For me this year Black Friday wasn’t about shopping… it was about speed. And more specifically, exotic speed in Las Vegas. For the second time in about 4 1/2 years, I spent a few hours at the SpeedVegas track and ripped around the circuit at over 120 mph in two different sports cars.
While a lot of people go to the track to go fast, I go for the coaching — how to understand what the car is telling me so that I can get better at driving my BMW M Roadster. Thus far I have driven four different exotics, each providing very different and in some cases, very surprising experiences.
Lamborghini Gallardo (2018), which sounded utterly amazing as I pushed it to about 127 mph. For what it’s worth, it did try to kill me. I lost control of it a little bit and took some gravel on a corner. I just have to say that the brakes on that car are terrible. That car will not ease to slow down — it is all brake or nothing. What I learned quite quickly (pun intended) is that a Lamborghini, although sounds amazing and looks stunning, is not for me.
Porsche 911 GT3 (2018), which took off like a rocket and I pushed to about 135 mph. Unlike the Lamborghini, it did NOT try to kill me. In fact, it felt a lot like driving my German roadster except a heck of a lot quicker and more sure-footed. People say that you should never drive your hero car. Well, the “hero” car from my youth is a 1987 911 (930) Turbo. The 911 GT3 was everything I imagined a 911 to be and much more. Yowza.

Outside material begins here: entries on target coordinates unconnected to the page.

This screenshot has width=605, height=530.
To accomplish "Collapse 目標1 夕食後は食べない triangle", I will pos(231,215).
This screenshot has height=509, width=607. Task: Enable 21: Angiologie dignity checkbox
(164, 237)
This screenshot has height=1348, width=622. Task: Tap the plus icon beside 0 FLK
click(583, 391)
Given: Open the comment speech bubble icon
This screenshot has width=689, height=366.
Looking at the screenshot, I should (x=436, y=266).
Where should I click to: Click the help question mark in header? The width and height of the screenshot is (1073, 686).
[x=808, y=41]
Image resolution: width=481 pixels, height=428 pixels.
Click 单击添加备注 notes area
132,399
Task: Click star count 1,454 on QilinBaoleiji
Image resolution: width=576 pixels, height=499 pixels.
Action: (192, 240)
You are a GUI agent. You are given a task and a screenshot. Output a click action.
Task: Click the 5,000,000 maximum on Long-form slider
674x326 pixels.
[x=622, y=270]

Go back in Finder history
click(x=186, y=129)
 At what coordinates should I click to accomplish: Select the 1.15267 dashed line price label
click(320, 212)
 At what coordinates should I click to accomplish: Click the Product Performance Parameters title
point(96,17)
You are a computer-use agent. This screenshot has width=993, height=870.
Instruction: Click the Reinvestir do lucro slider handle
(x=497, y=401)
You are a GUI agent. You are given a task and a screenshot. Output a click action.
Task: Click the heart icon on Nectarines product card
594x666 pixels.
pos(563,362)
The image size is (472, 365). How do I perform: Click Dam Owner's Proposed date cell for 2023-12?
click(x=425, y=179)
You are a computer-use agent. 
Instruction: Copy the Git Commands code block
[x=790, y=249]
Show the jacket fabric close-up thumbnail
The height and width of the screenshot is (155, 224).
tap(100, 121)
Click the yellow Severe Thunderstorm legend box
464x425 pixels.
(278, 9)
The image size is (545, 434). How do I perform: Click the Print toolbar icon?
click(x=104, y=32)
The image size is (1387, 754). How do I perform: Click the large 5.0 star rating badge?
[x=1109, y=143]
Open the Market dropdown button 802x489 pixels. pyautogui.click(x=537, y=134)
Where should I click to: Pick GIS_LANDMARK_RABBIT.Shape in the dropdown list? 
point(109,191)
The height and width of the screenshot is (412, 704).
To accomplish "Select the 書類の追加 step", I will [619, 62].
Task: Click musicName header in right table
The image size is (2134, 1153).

Fast forward to 2022 and I picked two cars that I could possibly, one day in a slightly alternate reality own: a Porsche 718 GT4 and an Aston Martin Vantage.
Porsche 718 GT4, which I managed to get to about 122 mph — Black Friday morning was a bit cold, so the track wasn’t exactly sticky. The little GT4 was definitely a Porsche — precise, agile and relatively quick. However, I have to say that it wasn’t “fun” to drive. Maybe it is the mid-engined chassis or the cold track or both, but the car was just too clinical. My coach raced 718s, so he did a great job of pushing me — it wasn’t him; it was the car and my relationship with it. I enjoyed the laps, but the car felt a bit numb. I did do flappy paddle shifting, which was supposed to make it more interesting, but that whole gearbox experience didn’t work for me. I simply wanted a third pedal and a stick. And maybe that’s the problem — it felt like a video game. I know I was sloppy on the track because, frankly, I couldn’t really feel it.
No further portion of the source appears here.